注目を浴びた記憶ですか!?
昨日は酷い目にあったけどそれ以上に良いこともあった。
それは大原さんと友達になれたことだ。
「なんだキロ坊?随分と嬉しそうだけどなにか良いことでもあったのか?」
「あ、わかる?」
『大原さんと友達になれたから』なんて野暮なことは言わない。
彼女のことだから言おうものなら「うっせーな、うざいんだよ!」とか怒られるだろうし。

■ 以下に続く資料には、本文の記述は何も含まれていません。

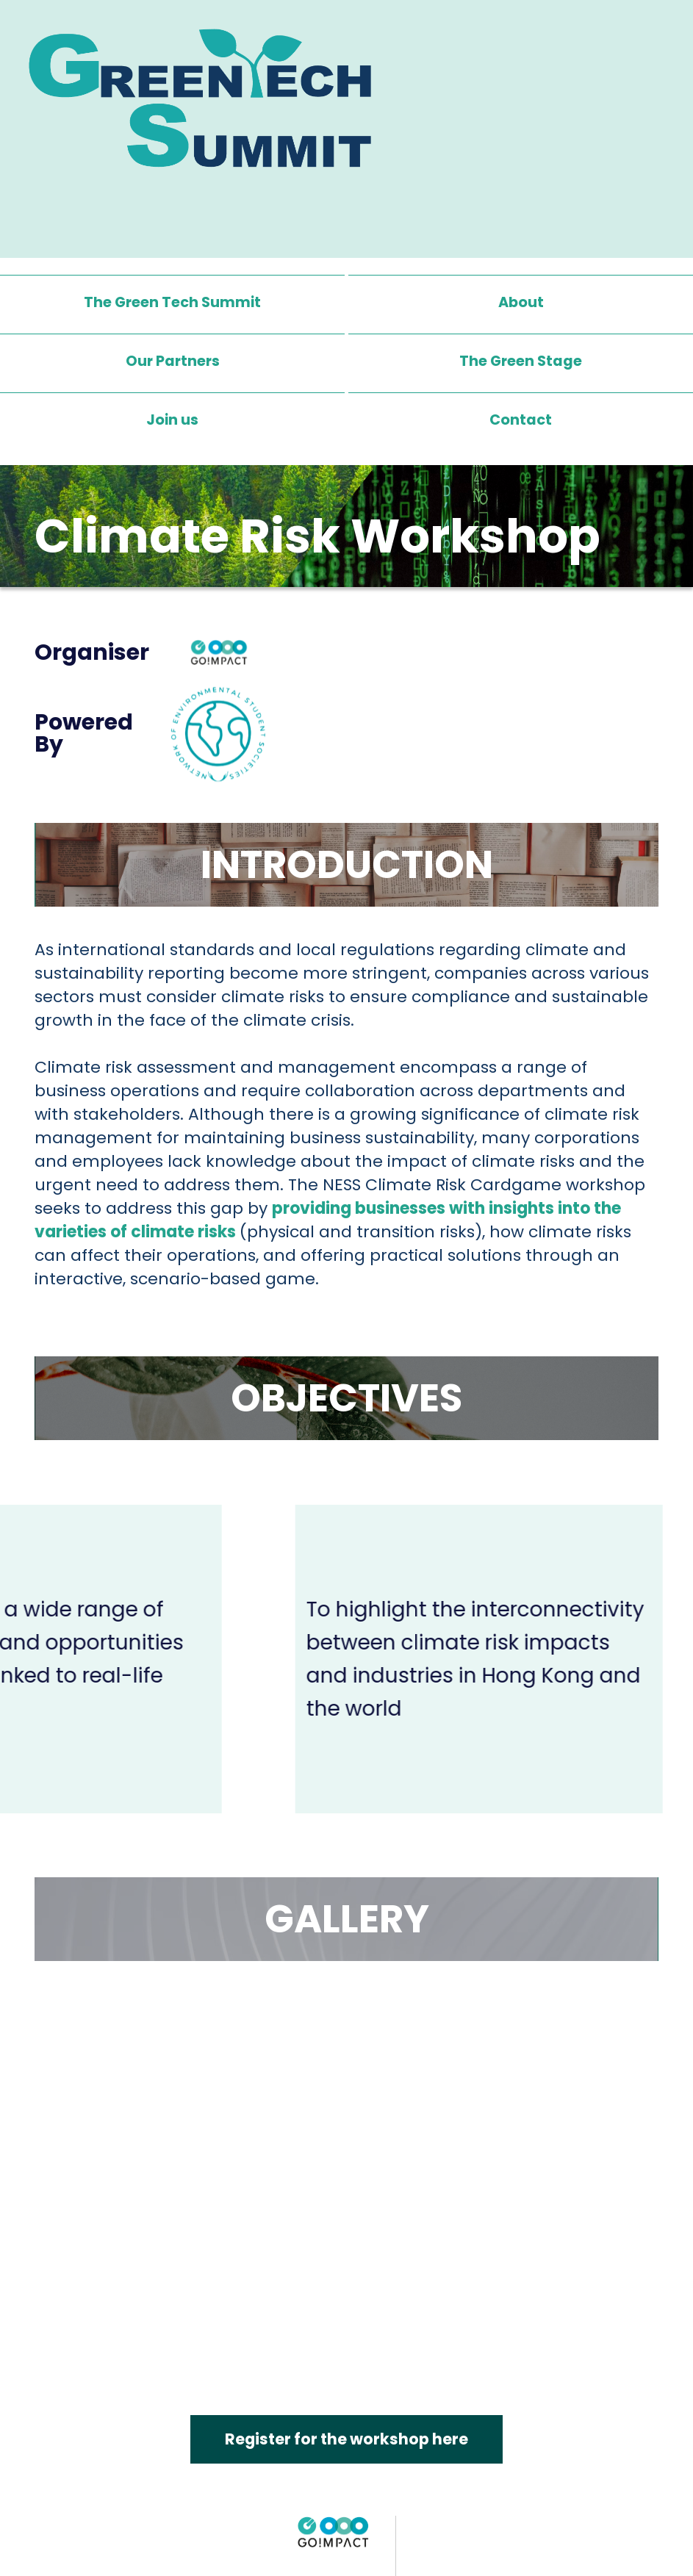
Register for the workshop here (346, 2439)
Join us (172, 420)
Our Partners (172, 361)
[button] (521, 361)
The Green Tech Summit (172, 302)
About (521, 302)
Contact (521, 420)
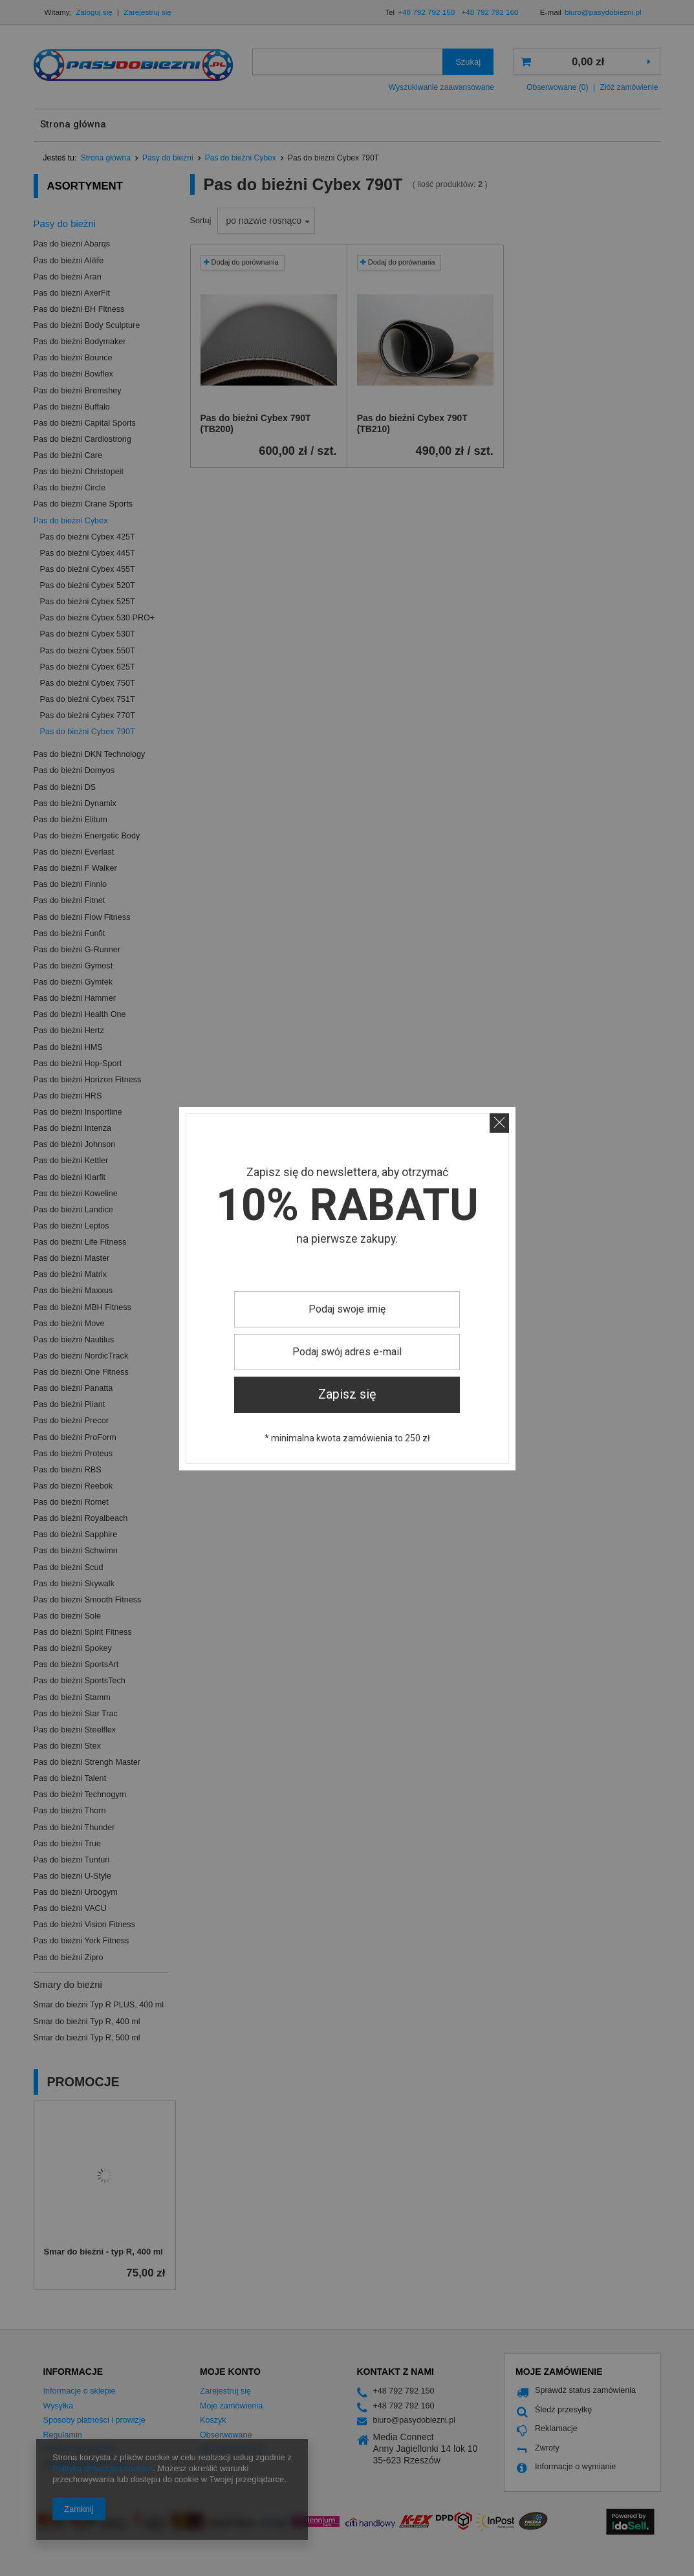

「当ててやろうか?ウチの予想だと……昨日の帰りに拾った猫が実はどこかのお姫様でボン!キュ!ボン!ってな感じでヒロ坊はオトナになっちまったとか?」
「それって父さんのラノベに出てくる話の一部だよね!?しかもお姫様はそんなキャラじゃないし、それが本当なら僕は妄想全開の厨二病だよ!」
「……ふっ、子供にはまだ早かったか」
ダメだこの人。頭の半分は父さんの小説に侵食されてるわ。
「それより……なんか僕達注目浴びてない?」
「そりゃそうだろ。不良少女と名高いウチをキロ坊が命からがら救い出したとなりゃあ注目も浴びるさ」
「は?」
「あ?」
僕の記憶違いじゃなければこの目つきは真面目な話をしているはずなんだけど。
「どうした?鳩が火縄銃喰らったような顔して」
どうやらほんとに揶揄ってるわけじゃなさそうだな。
僕にしか理解できない表現だけど。
「ヒロ坊も経験してるだろうが。噂ってのは何倍にもおひれがついてかえってくるもんだ。良いことも悪いこともな」
「昨日のことを言ってるの?」
「当然」
たしかに昨日は大原さんを助けたけど、人を助けるのに理由なんてない。別に人気者になりたかったわけじゃないのに。
たとえあの場にいたのが性格の悪い元幼馴染だろうと助けただろう。
そういえば今日は彼女を見かけないな。
いろいろ話を聞かせてもらいたかったんだけど。
「さすが私の見込んだ人ね。彼女としても鼻が高いわ」
はぁ……
春香だけじゃなくこっちまで絡んでくるのか。
後ろを振り向けば天使のような笑顔の元カノ、美優ちゃんが立っている。
まったく次から次へと……
僕は記憶喪失なんだからほっといてくれよ!
* * *
「次はいつデートする?」
「言ってる意味がわからないんだけど?」
「わたしとあなたは恋人同士なの。覚えていないと思うけど」
いや、いや、いや……
バッチリ覚えてますって!
美優ちゃんが普通じゃないってことまでね。
「もう別れたって親切な人が教えてくれたよ」
架空人物のAさんが。
「あら、笑える。喜路来に友達なんていないはずよ。だって……ゴニョゴニョゴニョ」
「え?」
……嘘だろ。
「どうしたキロ坊?この女が最後になにか言ってたようだけど」
通常の人間なら声が小さすぎて聞き取れるはずがない。
僕は完全記憶能力で唇の動きを記憶したから読み取れたけど……
『だってわたしと春香さんがあなたを孤立させたんだから』
……うん聞かなかったことにしよう。
実際聞こえてないわけだし僕は記憶喪失だからいまさら気にする必要ない……よね?
僕には大原さんって友達がいるから相手にしない。
『記憶喪失のフリを貫き通さないと大変な目に巻き込まれるからね。お父さんみたいに♬』
父さんの尋問を終えニヤリとしながら語った母さんを思い出す。
(内心は母さんが小悪魔?って疑ってたけど……)
(記憶喪失のフリしてる方が危険なのでは!?母さんみたいな人には)
「……あとでお仕置きだからね。き・ろ・く・♡」
「……はい」
なにも言ってません!と口答えするほど僕は愚かではなかった。
と、父さん助けてくださいよ!小説書いてるフリなんてしてないで!!
父さんの書いてるフリは許せなかったけどやっぱりここは記憶喪失のフリで押し通すとしよう。
なぜかって?
それは彼女が何十万人もの前で僕を公開処刑したも同然だから。